Personal information
- Date of birth: 3 April 1973 (age 53)
- Place of birth: Prague, Czechoslovakia
- Height: 1.90 m (6 ft 3 in)
- Position: Striker

Youth career
- 1978–1990: Slavoj Vyšehrad

Senior career*
- Years: Team / Apps / (Gls)
- 1990–1991: FK Slavoj Vyšehrad / 15 / (8)
- 1991–1992: VTJ Slaný / 20 / (13)
- 1992–1994: SK Spolana Neratovice / 34 / (12)
- 1994–1995: FC Hradec Králové / 22 / (9)
- 1996: FK Chmel Blšany / 15 / (2)
- 1996: FC Slovan Liberec / 3 / (0)
- 1997: FC Zlin / 14 / (7)
- 1997–1998: Dukla Prague / 27 / (8)
- 1998–1999: FC Slovan Liberec / 33 / (6)
- 1999–2000: FK Viktoria Žižkov / 22 / (15)
- 2000–2003: Sparta Prague / 81 / (24)
- 2004: FC Zenit St.
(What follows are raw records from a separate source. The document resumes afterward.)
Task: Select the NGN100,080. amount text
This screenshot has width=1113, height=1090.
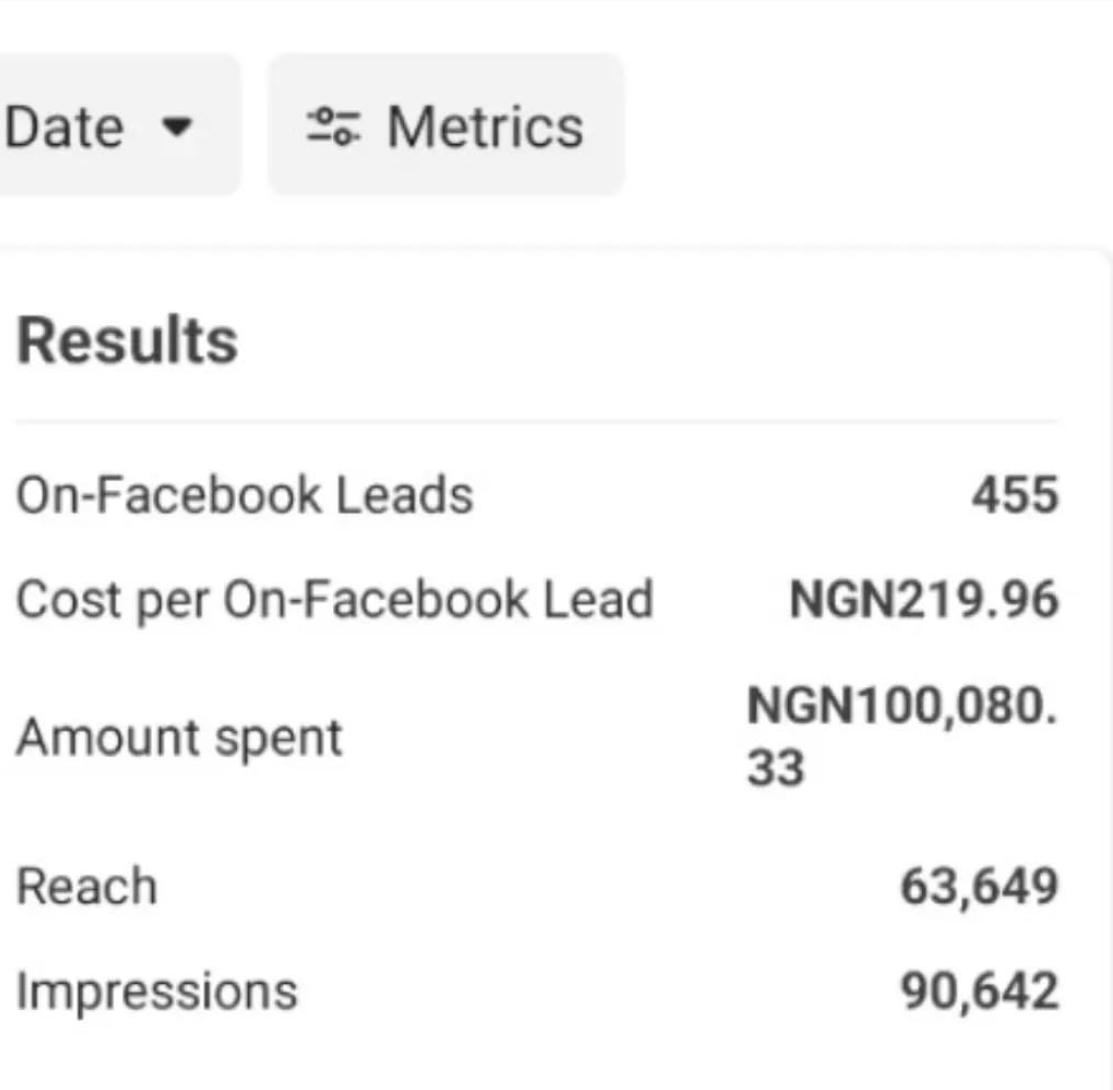Action: [901, 707]

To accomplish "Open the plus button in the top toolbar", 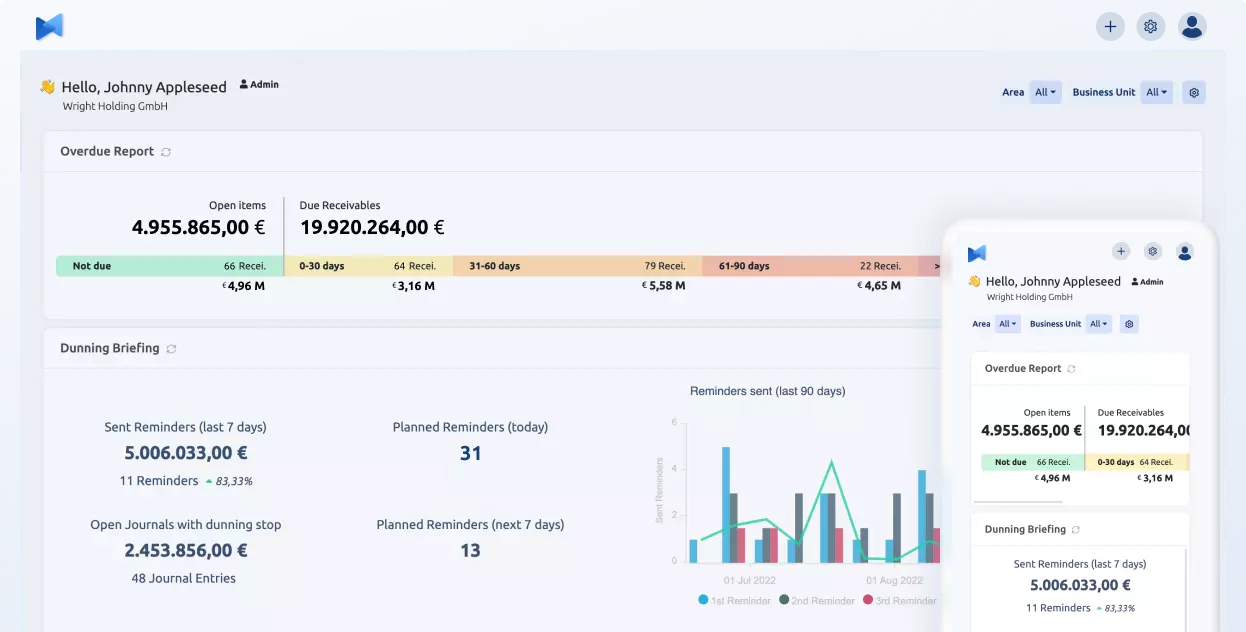I will pos(1110,26).
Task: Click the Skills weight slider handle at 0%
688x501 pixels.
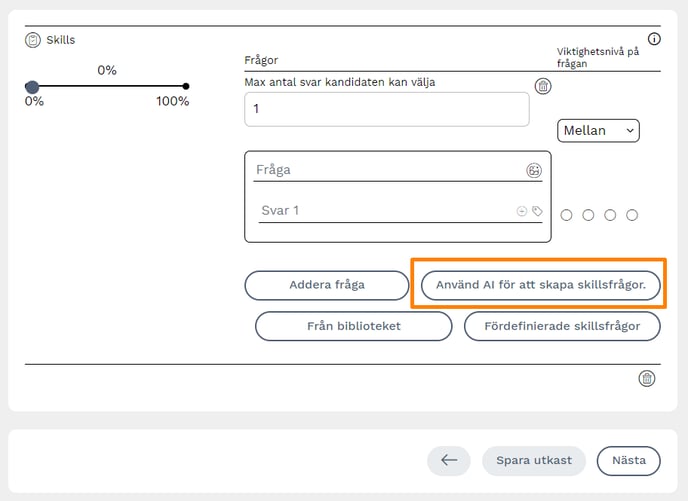Action: [32, 87]
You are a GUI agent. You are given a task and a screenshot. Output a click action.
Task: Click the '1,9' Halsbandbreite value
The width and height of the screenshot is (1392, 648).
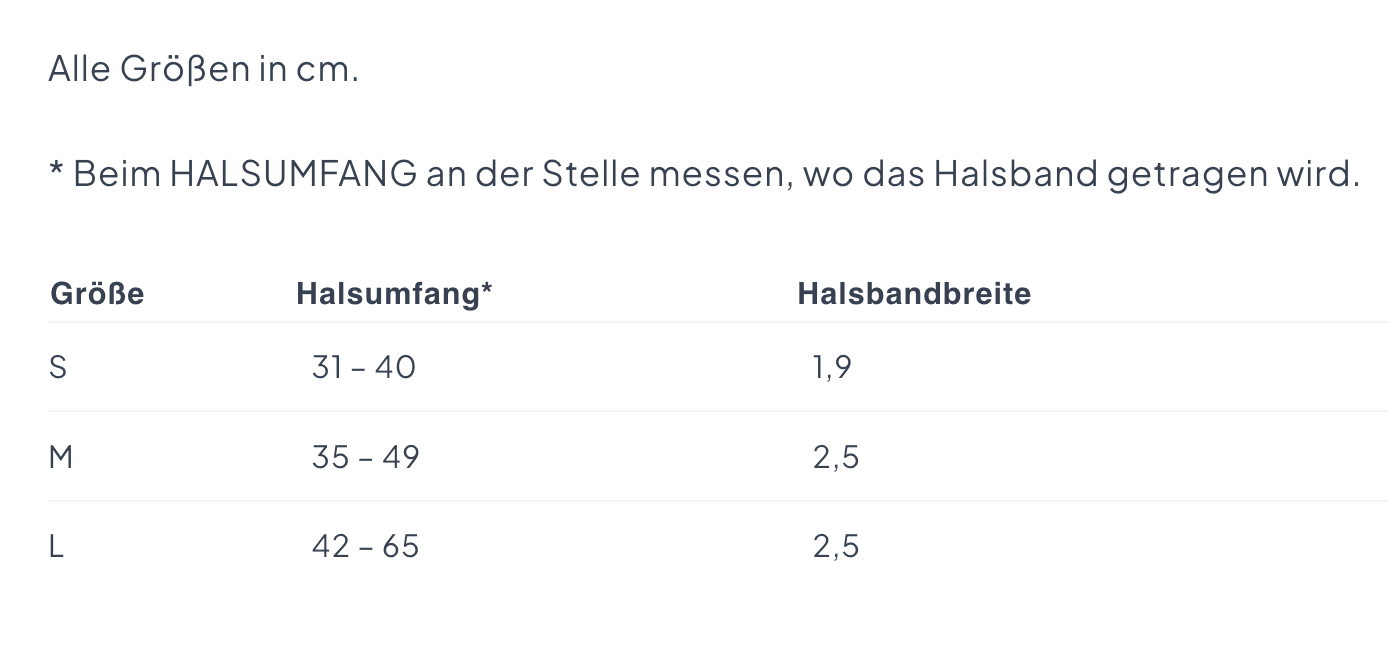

Petersburg / 6 / (0)
- 2004–2007: SK Rapid Wien / 92 / (27)
- 2007–2008: SK Schwadorf / 23 / (6)
- 2008–2010: Bohemians (Střížkov) Prague / 27 / (8)
- Total:  / 434 / (145)

International career
- 1995: Czech Republic U21 / 1 / (0)
- 2000: Czech Republic / 2 / (0)

= Marek Kincl =

Czech footballer

Marek Kincl (born 3 April 1973) is a Czech former footballer who played as a striker. He represented fourteen clubs in a career which began with Slavoj Vyšehrad in 1990 and concluded in 2010 after a stint at Bohemians (Střížkov) Prague, earning two caps for the Czech Republic national football team in 2000.

==Career==
After leaving FC Zenit St. Petersburg, Kincl signed for SK Rapid Wien, where he won the Austrian Bundesliga in his first season.